Cross-sample Comparison
=======================

Suppose you have two groups of spatial-omics samples (for example a
set of healthy controls and a set of cancer sections) and want to
ask which genes show the biggest spatial-pattern difference between
the groups. The :class:`~quadsv.ComparatorIrregular` and
:class:`~quadsv.ComparatorGrid` classes give you a frequency-domain
pipeline that does this without spatial registration. The default
null is an analytic Liu-approximation Wald test (``null="wald"``);
a label-permutation null is available on the binary path with
``null="permutation"``. The GLM (multi-column / continuous design)
path is Wald-only.

.. note::

   This API is under active development. Signatures may shift
   between minor releases.


Why frequency domain?
---------------------

The 2-D power spectrum :math:`|\hat x(k)|^2` of a rasterised gene
image is translation-invariant: shifting the image leaves the
spectrum unchanged. Radial averaging additionally makes the
representation rotation-invariant. Together these mean samples never
need to be spatially registered onto each other, which would
otherwise be a hard requirement when (for example) healthy and
cancer slides have no shared anatomy.


Five-step pipeline
------------------

:class:`~quadsv.ComparatorIrregular` chains five stages:

1. Per-sample 2-D power spectra (``compute_spectra``).
2. Reduction to a low-dimensional feature vector.
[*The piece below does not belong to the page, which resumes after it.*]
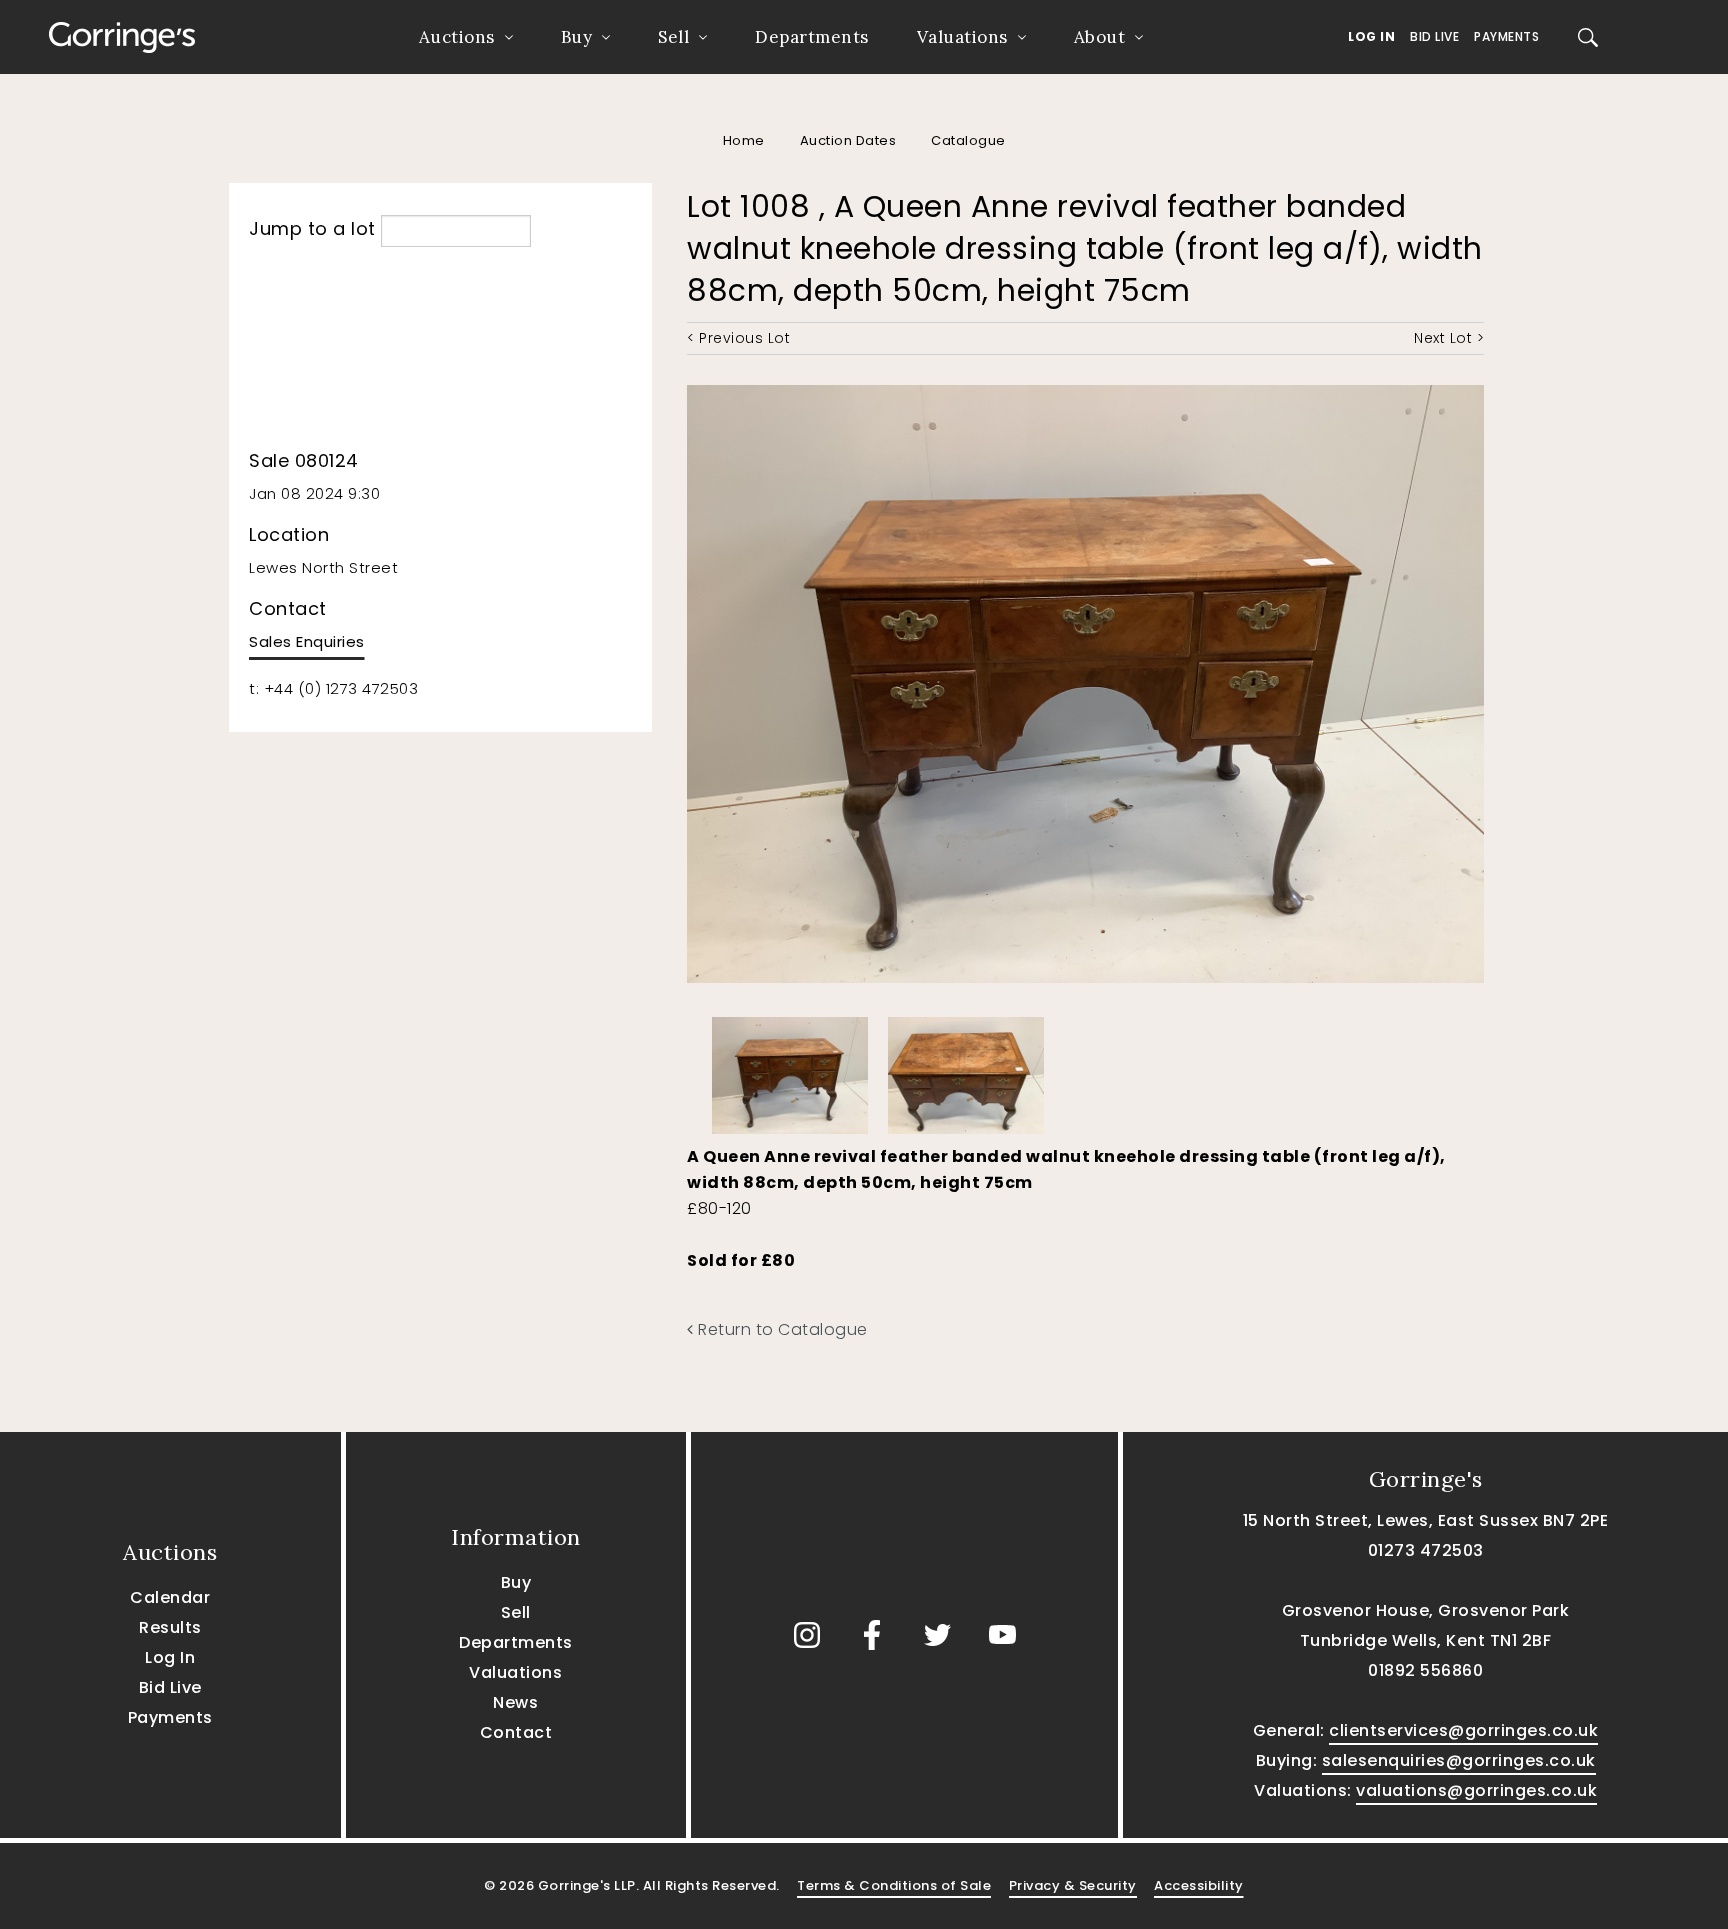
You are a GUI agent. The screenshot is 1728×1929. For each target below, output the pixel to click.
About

The default is
   radial 1-D bins.
3. Background normalisation that cancels per-slide differences in
   gain and sensitivity (``normalize_background`` — geometric-mean
   spectrum across all genes per sample).
4. Optional residualisation against covariate spectra
   (``normalize_covariates``: cell-type maps, tissue-domain
   indicators, ...).
5. Per-gene two-group / GLM-contrast test
   (``test_diff_freq(design, ...)``) with BH-FDR correction. The
   ``design`` argument is supplied at test time, not at construction,
   so a single fitted comparator can serve any number of unrelated
   comparisons on the same spectra.

.. dropdown:: DC vs AC: separating expression level from pattern shape

   The pipeline always mean-centres each gene's spatial signal before
   the FFT, splitting the information cleanly into two orthogonal
   pieces.

   The **DC scalar** is the per-sample grid mean, i.e. total
   normalised expression. It is tested across groups with
   :meth:`~quadsv.ComparatorIrregular.test_diff_expr`, which runs
   an analytic Welch-Satterthwaite t-test by default
   (``null="wald"``; ``null="permutation"`` is also available) with
   BH-FDR. This is a spatially-aware differential-expression test.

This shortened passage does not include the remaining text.